Of course, as you point out a VC’s job is to take a gamble on something that has a credible chance at being the Next Big Thing and spread the risk around a bunch of them…I just don’t think many of the current flock of tech startups or unicorns actually has any sort of credible chance at that, and many of those investors have been too gullible and will take a bath.

Uber is not well positioned to move to the self-driving taxi business.

Look at their business model. Their entire plan is to act as an intermediary between people who own cars that want to drive, and people who want rides. It’s a great business model because it is effortlessly scalable, to add another driver costs nothing, you just sign up a guy with a car, and it either works out for him or it doesn’t, but either way Uber gets a cut.

Owning a fleet of self-driving taxis is a whole different business altogether. For that you need to actually put capital–real money–into buying cars, servicing cars, repairing cars, cleaning cars, policing cars. In Uber’s existing business the drivers handle all that. The driver purchases the car. If a customer pukes in the back seat, the driver cleans it up. If a customer smashes the windows, the driver pays to get it fixed. If the car breaks down, the driver pays to get it fixed. If the car needs an oil change, the driver takes it to Jiffy Lube and pays for the oil change. As the car puts on extra miles and suffers wear and tear, the driver owns the depreciating asset.

The advantage to Uber is that all the hassles of running a taxi company are outsourced to the drivers. Owning and maintaining a fleet of self-driving cars is the opposite of that business model.

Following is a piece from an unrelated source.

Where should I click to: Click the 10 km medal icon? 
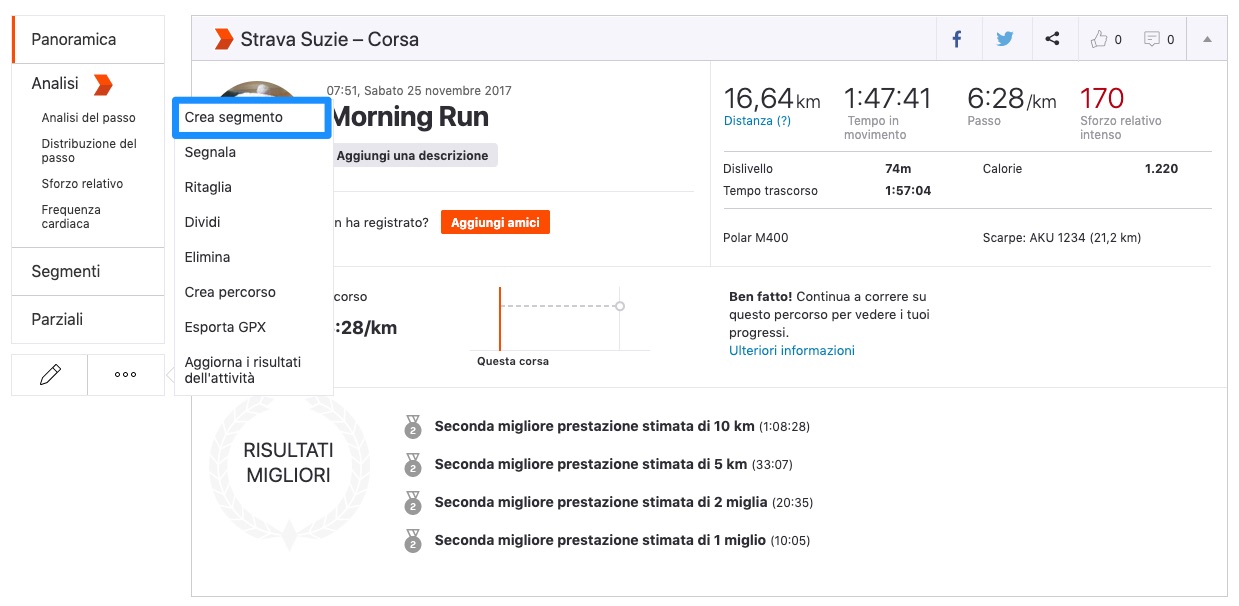point(412,427)
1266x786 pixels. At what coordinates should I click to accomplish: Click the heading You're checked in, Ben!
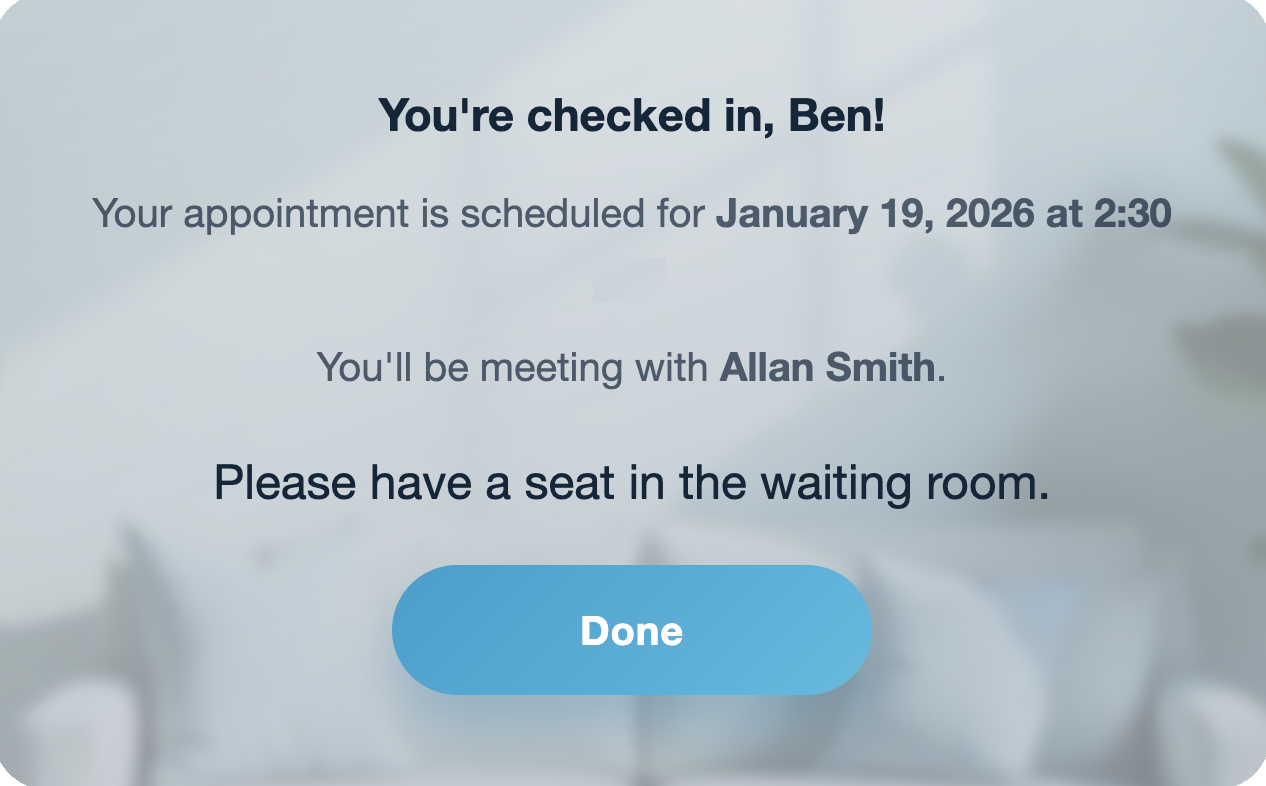click(632, 114)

I can easily believe that in a few years you’ll be able to hail a ride from your phone and a clean safe well-maintained self-driving taxi will appear in minutes and take you to your destination. But if that taxi has Uber branding on it, it will be because some company bought the Uber brand during bankruptcy.

I suppose it’s also possible that Uber will radically change itself from a technology company to a transportation infrastructure company, but successful transitions like that are few and far between in the business world.

Slack has no chance of being a $500b business, unless they discover unobtainium. None. Only 1 business has >$500b in market cap (Apple) and none have over $500b in annual revenues.

And it’s just me, but I can’t reconcile a wager where I had a 98% chance of losing as a “smart buy”. Just can’t.

Is tech in a bubble? I don’t think it matters as much as it used to, but probably not. I don’t get that “this time, it’s different!” feeling like there was back in the 90s.

That’s because you don’t have enough money to invest in 1000 of 'em. If you’re rich enough, and each bet is a small enough portion of your bankroll, then the Expected Value is the important thing, not the odds of any one bet paying out.